### Data for review
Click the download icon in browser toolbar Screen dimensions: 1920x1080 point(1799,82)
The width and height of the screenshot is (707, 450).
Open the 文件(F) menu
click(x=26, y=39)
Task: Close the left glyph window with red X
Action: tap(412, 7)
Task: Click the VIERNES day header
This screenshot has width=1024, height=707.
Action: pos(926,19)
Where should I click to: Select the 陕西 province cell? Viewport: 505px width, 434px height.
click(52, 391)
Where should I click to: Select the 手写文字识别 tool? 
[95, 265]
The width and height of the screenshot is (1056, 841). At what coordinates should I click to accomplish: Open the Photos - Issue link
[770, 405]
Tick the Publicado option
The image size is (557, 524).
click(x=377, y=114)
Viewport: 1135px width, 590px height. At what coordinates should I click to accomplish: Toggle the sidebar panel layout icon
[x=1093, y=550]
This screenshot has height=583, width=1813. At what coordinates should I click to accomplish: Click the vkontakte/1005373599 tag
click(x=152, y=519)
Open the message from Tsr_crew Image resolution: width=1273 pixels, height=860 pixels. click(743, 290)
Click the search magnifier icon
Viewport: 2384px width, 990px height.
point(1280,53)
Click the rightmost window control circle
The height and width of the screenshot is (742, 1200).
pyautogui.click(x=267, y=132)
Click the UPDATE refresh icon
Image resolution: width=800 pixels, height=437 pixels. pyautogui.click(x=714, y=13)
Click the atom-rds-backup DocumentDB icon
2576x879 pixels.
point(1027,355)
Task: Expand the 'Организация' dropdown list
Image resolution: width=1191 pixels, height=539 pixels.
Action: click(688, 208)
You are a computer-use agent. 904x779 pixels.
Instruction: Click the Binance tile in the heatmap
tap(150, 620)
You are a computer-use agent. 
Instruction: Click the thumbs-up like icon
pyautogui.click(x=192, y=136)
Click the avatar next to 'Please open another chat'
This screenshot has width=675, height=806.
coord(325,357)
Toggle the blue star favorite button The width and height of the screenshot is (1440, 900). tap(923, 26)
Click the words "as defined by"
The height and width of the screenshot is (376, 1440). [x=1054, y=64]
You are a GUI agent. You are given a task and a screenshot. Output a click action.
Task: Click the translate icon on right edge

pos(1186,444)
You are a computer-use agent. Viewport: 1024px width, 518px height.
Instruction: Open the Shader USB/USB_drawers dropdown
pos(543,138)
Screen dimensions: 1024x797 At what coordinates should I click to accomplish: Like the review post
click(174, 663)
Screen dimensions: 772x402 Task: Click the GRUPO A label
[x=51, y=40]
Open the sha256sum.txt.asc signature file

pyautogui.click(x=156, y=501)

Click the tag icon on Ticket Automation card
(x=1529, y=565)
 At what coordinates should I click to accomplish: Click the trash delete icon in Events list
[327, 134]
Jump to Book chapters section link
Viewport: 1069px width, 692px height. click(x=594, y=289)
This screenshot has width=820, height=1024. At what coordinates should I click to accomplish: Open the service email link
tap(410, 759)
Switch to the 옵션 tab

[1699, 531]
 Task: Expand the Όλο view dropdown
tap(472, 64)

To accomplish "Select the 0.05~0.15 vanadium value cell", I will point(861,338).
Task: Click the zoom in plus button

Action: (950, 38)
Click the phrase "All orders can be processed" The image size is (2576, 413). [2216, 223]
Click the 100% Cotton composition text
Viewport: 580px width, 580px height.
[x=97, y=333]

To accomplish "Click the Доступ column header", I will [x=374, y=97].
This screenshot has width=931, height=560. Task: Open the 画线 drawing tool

### Instructions to follow
Within the data above, find the lines that contain the word "agent" and copy each of them.

### Problem solution
You are a computer-use agent. 904x779 pixels.
You are a computer-use agent. 
You are a GUI agent. You are given a task and a screenshot. Output a click action.
You are a computer-use agent. Viewport: 1024px width, 518px height.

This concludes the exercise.